__TO-DO ITEM__
Extract every line of the material that contains the string "bounding", copying each line in full.

- Opening Delimiter -

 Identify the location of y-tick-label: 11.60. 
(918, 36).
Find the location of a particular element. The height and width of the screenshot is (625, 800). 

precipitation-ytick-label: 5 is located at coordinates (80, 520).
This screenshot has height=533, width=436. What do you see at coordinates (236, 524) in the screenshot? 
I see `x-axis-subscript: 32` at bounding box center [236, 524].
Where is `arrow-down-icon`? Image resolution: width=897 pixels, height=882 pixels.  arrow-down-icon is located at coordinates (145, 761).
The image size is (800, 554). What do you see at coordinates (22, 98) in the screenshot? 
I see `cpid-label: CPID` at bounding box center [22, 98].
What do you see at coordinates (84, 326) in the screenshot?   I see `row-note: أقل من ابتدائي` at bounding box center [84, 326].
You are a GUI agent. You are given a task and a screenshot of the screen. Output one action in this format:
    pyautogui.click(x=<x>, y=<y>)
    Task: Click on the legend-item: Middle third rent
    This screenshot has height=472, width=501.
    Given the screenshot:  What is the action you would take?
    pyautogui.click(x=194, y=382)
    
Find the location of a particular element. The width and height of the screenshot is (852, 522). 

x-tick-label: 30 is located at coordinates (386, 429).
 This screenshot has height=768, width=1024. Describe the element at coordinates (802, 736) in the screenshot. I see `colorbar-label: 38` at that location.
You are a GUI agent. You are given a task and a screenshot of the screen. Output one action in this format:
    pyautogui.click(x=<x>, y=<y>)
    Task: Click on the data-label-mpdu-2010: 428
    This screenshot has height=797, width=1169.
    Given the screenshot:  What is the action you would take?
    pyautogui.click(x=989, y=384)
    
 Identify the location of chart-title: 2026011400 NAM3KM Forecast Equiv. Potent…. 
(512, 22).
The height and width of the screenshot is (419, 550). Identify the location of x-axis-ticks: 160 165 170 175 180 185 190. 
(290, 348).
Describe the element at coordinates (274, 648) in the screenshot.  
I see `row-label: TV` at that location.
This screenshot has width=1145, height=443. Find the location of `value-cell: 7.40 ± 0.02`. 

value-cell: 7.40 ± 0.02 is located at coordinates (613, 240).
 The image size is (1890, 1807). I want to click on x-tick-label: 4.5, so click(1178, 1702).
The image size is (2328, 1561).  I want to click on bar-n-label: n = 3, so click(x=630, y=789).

- Closing Delimiter -

__YOUR SOLUTION__
I see `x-axis-subscript: 32` at bounding box center [236, 524].
I see `cpid-label: CPID` at bounding box center [22, 98].
What do you see at coordinates (84, 326) in the screenshot?   I see `row-note: أقل من ابتدائي` at bounding box center [84, 326].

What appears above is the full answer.